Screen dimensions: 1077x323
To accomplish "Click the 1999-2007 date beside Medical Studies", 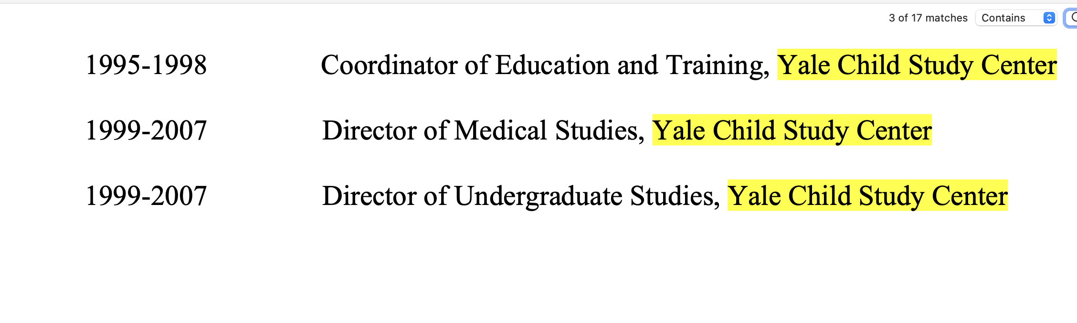I will [x=146, y=130].
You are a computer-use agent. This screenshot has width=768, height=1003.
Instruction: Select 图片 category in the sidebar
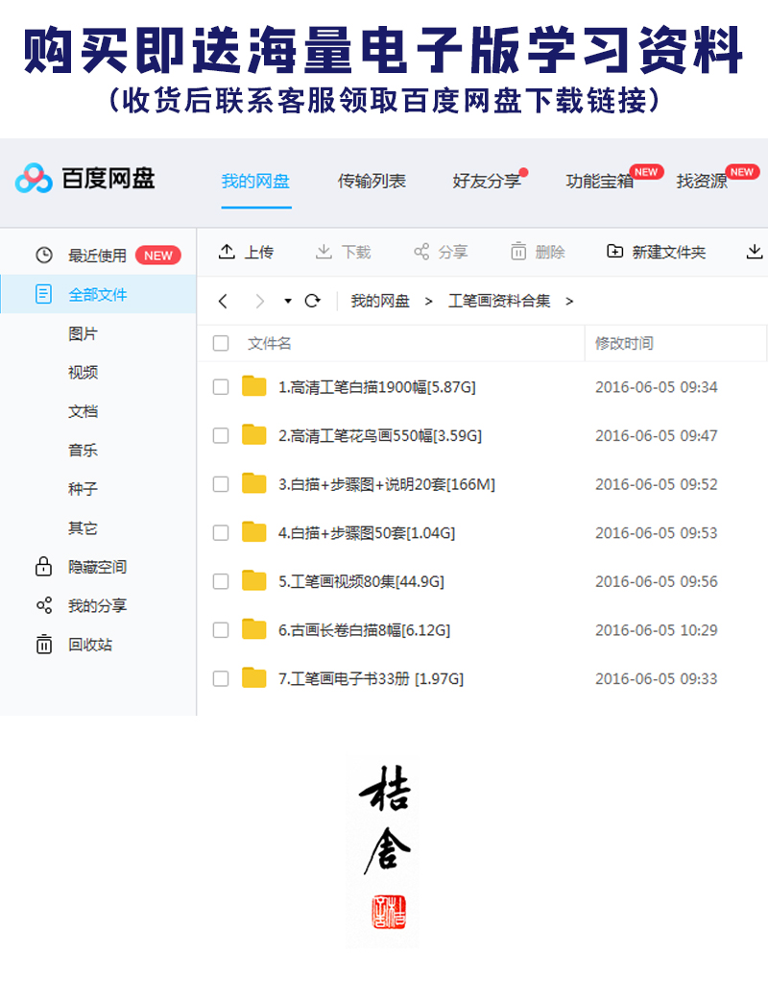[83, 333]
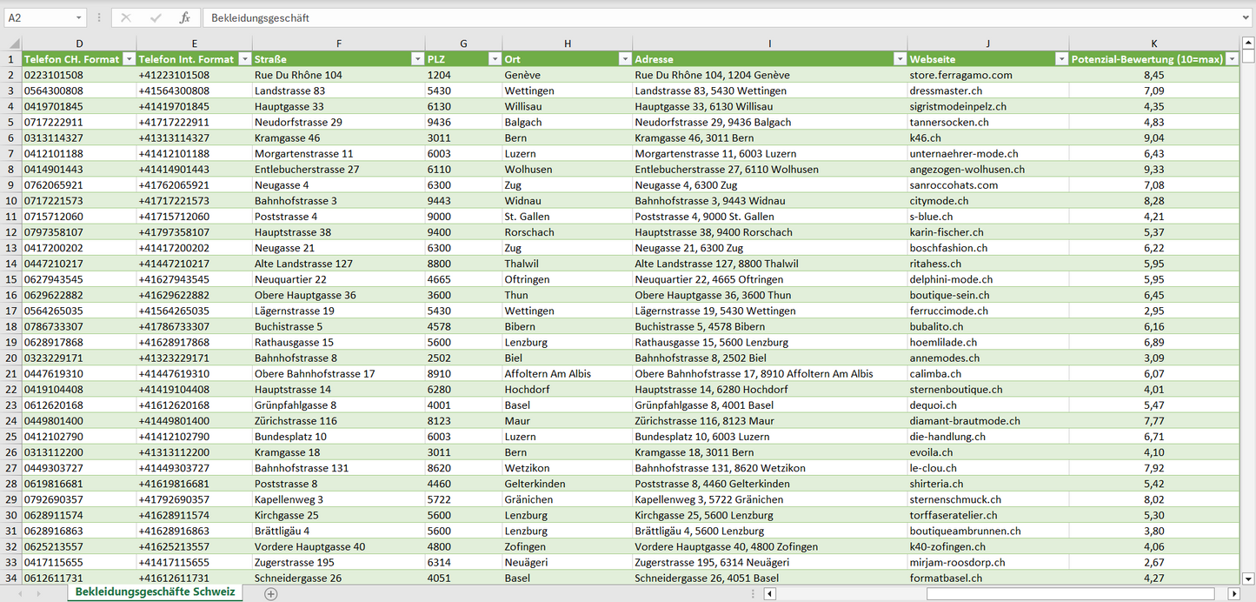Add a new sheet with plus button
Viewport: 1256px width, 602px height.
(271, 593)
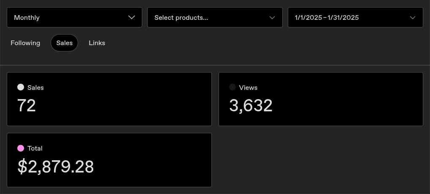The width and height of the screenshot is (430, 194).
Task: Click the chevron on Select products
Action: (272, 18)
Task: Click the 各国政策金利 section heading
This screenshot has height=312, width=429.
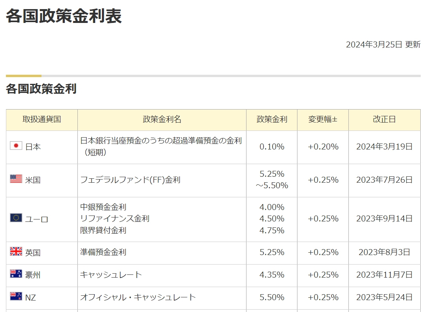Action: (41, 89)
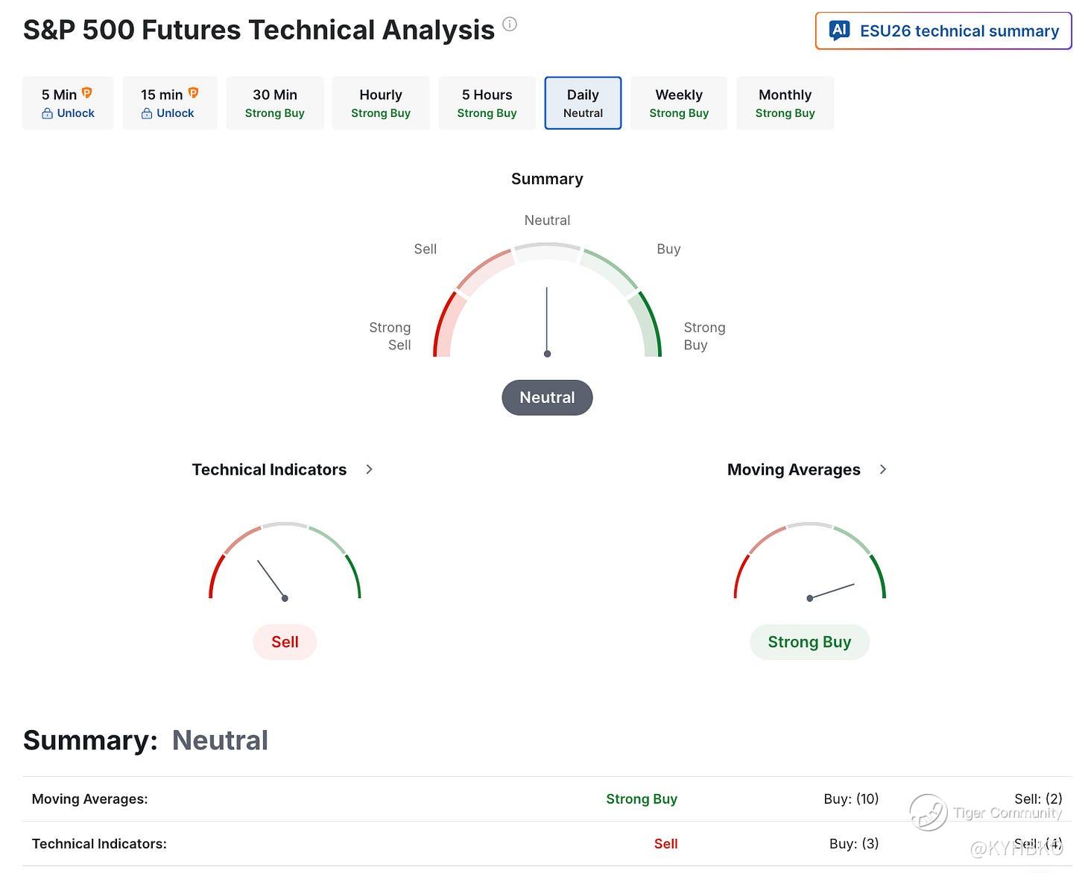The height and width of the screenshot is (873, 1085).
Task: Click the Sell badge under Technical Indicators gauge
Action: click(x=285, y=642)
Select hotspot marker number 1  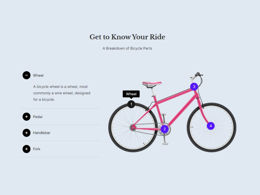click(131, 104)
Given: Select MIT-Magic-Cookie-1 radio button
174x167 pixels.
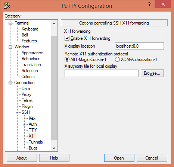Looking at the screenshot, I should pyautogui.click(x=67, y=60).
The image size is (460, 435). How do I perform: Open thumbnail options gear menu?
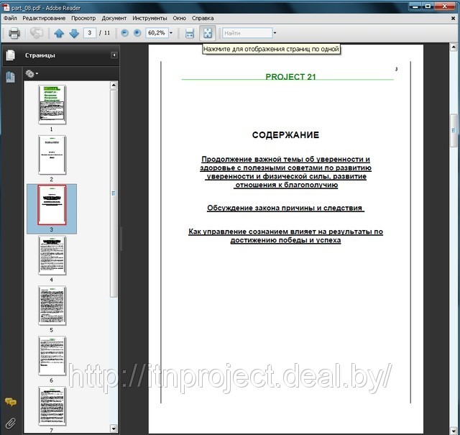[32, 73]
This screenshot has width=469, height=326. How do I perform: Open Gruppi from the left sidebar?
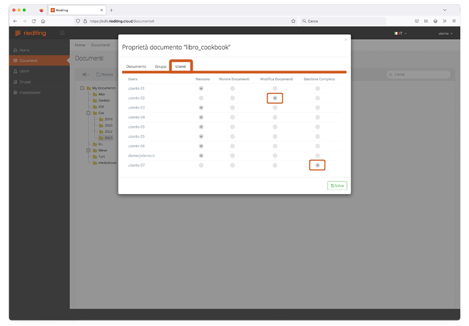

- _Énoncé_
Recopiez telles quelles les lignes, depuis celle qui contient « The image size » jusqu'à la dernière ligne incluse, sans reproduire les images.

- _Réponse rédigée_
The image size is (460, 435). How do I perform: Open thumbnail options gear menu?
[32, 73]
This screenshot has width=469, height=326. How do I perform: Open Gruppi from the left sidebar?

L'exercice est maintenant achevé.